De entre as formas mais comuns da doença, a rinite alérgica é a que assume proporções mais preocupantes, com uma prevalência no adulto jovem entre os 35 e os 40% mas que em alguns casos é mesmo superior: “Num estudo que realizei em alunos de um agrupamento de escolas da Lourinhã, a prevalência de rinite alérgica atingiu os 45%”, recorda o médico, para logo acrescentar: “o inquérito que então fiz revelou que mais de metade das casas eram alcatifadas; que mais de 50% dos pais eram fumadores e que fumavam dentro de casa… que 80% tinham animais domésticos. Todos factores agravantes do risco”.

Alergologia pediátrica: uma área esquecida pela tutela

Aos muitos problemas que a Alergologia Pediátrica portuguesa hoje enfrenta, soma-se um outro, igualmente limitador da definição de estratégias adequadas a uma intervenção clínica informada: a da aparente falta de interesse da tutela.

“Houve em tempos uma chamada Comissão Nacional da Asma (CNA), marcada por um facto curioso: coordenada pela Direcção-Geral da Saúde, a CNA contava com representantes da Coordenação Nacional da Global Initiative for Asthma (GINA), da Sociedade Portuguesa de Alergologia e Imunologia Clínica, da Sociedade Portuguesa de Pneumologia e da Associação Portuguesa de Asmáticos.

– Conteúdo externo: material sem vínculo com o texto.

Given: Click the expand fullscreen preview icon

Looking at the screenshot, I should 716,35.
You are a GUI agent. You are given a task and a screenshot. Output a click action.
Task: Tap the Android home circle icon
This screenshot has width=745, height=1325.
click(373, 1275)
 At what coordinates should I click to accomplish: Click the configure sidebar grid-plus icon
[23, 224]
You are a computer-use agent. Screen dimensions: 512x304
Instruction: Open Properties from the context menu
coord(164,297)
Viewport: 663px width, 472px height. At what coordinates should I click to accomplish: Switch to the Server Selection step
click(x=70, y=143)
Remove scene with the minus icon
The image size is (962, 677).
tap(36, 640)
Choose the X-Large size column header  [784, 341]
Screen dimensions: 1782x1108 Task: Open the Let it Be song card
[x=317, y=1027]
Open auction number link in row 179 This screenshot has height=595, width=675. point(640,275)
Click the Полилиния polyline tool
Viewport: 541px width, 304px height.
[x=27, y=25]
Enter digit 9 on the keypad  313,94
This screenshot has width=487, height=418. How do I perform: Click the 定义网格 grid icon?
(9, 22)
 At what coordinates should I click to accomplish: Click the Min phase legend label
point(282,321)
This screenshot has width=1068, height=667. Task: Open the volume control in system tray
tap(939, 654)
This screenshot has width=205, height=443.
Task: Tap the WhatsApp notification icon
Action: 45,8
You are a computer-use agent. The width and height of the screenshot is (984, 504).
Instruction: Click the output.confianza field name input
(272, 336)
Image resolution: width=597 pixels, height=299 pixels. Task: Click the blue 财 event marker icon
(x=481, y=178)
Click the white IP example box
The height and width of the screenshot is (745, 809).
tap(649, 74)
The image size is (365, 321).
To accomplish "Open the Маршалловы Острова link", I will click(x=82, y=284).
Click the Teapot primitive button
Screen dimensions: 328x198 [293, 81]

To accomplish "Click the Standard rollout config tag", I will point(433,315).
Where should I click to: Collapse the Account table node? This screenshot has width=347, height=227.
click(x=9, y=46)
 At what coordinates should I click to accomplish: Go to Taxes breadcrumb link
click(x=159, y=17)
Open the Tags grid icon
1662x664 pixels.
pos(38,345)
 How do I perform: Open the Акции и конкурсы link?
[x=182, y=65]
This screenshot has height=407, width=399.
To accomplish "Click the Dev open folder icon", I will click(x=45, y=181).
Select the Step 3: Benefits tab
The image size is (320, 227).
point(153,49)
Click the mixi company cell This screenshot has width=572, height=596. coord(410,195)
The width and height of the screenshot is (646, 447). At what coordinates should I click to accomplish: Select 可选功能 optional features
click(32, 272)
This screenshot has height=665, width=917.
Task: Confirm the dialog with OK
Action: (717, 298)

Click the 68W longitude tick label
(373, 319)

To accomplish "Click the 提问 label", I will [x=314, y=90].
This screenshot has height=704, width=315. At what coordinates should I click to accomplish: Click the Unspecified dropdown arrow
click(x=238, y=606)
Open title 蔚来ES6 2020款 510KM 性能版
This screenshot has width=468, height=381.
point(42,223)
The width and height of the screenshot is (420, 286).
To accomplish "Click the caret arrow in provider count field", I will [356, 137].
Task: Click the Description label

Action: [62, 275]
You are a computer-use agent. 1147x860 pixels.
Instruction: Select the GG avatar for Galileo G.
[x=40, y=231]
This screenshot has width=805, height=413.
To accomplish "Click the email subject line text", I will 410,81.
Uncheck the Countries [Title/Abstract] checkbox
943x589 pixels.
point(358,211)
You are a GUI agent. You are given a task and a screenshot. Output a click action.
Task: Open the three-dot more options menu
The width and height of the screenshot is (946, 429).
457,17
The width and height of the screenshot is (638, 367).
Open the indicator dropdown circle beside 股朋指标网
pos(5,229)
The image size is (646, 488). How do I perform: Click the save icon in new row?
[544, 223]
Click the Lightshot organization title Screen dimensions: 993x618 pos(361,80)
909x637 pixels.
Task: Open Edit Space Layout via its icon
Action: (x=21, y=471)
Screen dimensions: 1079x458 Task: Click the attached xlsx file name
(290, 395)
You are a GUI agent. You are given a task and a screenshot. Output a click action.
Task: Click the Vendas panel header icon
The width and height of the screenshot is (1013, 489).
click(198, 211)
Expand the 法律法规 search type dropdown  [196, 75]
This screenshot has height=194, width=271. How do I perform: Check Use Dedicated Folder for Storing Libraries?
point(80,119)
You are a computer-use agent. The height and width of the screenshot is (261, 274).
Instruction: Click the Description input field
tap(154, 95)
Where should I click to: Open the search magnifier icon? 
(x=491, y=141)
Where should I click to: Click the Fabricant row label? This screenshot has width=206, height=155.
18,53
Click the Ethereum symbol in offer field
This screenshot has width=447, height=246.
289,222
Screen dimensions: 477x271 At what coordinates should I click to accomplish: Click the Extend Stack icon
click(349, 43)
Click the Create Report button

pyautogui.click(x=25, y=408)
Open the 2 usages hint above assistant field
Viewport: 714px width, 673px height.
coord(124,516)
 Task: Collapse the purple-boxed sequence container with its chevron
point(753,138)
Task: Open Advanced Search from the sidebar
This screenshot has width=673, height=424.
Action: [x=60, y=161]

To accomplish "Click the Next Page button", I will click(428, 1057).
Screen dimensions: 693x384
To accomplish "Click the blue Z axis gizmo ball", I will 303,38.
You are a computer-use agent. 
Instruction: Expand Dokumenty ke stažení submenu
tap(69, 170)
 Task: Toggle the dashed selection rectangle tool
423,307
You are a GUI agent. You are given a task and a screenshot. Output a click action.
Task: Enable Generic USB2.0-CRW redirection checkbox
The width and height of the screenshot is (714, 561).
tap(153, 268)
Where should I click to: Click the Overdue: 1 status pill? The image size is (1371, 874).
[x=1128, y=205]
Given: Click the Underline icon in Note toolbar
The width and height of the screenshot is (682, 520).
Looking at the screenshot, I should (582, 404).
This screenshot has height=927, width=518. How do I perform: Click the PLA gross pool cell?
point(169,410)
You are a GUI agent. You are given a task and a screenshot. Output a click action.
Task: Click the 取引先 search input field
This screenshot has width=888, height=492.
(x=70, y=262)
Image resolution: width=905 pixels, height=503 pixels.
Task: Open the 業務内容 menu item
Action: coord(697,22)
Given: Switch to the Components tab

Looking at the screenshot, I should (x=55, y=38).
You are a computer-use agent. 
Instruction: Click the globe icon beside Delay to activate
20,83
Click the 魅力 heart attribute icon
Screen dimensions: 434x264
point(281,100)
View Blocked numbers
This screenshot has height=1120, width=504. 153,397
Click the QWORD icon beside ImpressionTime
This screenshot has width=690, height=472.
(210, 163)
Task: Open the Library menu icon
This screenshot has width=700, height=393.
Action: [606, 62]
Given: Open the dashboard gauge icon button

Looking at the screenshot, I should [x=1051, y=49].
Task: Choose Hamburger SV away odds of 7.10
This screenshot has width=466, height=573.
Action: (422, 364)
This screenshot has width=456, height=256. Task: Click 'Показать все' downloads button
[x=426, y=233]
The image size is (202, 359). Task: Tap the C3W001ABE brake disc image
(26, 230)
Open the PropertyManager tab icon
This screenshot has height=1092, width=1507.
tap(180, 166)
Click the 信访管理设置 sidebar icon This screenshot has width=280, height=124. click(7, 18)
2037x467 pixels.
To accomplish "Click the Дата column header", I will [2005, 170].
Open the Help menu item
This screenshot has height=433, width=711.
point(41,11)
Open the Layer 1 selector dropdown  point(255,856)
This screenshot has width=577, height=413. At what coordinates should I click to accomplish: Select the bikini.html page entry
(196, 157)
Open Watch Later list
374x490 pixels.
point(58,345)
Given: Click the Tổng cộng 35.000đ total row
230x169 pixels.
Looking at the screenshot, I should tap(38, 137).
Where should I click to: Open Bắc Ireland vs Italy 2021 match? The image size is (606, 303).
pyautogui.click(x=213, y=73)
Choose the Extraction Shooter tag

A Pediatria não estava representada, não obstante a asma ser muito mais prevalente na criança do que no adulto” recorda Libério Ribeiro. Como não poderia deixar de acontecer, a direcção da Sociedade Portuguesa de Pediatria (SPP), à época, lamentou a lacuna, recordando que integrava a sociedade uma Secção de Alergologia Pediátrica, da qual faziam parte “os elementos mais activos e representativos desta área de Pediatria, que espalhados pelo País, nas suas Unidades, desenvolvem uma actividade profícua, tanto na vertente assistencial como na pedagógica e científica, reconhecida a nível nacional e internacional”.

Um esquecimento tanto mais lamentável e incompreensível sublinhava então a SPP, dado todos os estudos epidemiológicos, demonstrarem que “a prevalência da asma é elevada nos diversos escalões etários da criança e quando cerca de 30% das admissões nos Serviços de Urgência são crianças com agudização da sua asma”.

“Mais tarde acabaríamos por ser integrados… Ainda que por pouco tempo. Isto porque como muitas vezes sucede em Portugal o programa foi extinto por falta de verbas, através de um Despacho assinado pela então ministra das Finanças. Mais recentemente com a criação do Programa Nacional para as Doenças Respiratórias “cheguei a participar numa reunião e foi tudo. Nunca mais fomos convocados para o que quer que fosse”, relatou ao nosso jornal Libério Ribeiro, que confessa que até hoje ainda não deu conta de que alguma coisa estivesse a ser implementada no terreno, ao nível da criança alérgica, ao abrigo do programa da DGS.

Comparticipação das vacinas… Uma batalha que continua

Uma das reivindicações pelas quais a Sociedade Portuguesa de Alergologia Pediátrica e o seu presidente mais se têm batido é a da que as vacinas antialérgicas voltem a ser comparticipadas pelo Estado, sustentando a pretensão no facto de estar hoje perfeitamente demonstrado que a imunoterapia específica é a única forma de alterar a história natural da doença alérgica. “Têm não só um efeito curativo relativamente às alergias para as quais estão indicadas, como também um efeito preventivo do desenvolvimento de futuras alergias”, defende o médico.

Uma questão que assume particular acuidade em tempos de crise. “No nosso primeiro congresso, que coincidiu com o início da actual crise económica e financeira que o país atravessa, um dos painéis de debate foi dedicado ao tema Asma e Pobreza, que naturalmente condiciona a doença alérgica. As condições habitacionais de milhares de famílias degradaram-se assim como os padrões de higiene. Comem-se mais hidratos de carbono e menos proteínas, o que tem impacto ao nível do sistema imunitário. Outro aspecto que deveria ser avaliado é o da adesão à terapêutica. Os medicamentos são caros e é provável que muitos doentes, por exemplo asmáticos, tomem apenas a medicação sintomática e não a de fundo que é a que verdadeiramente trata a doença”, por falta de recursos.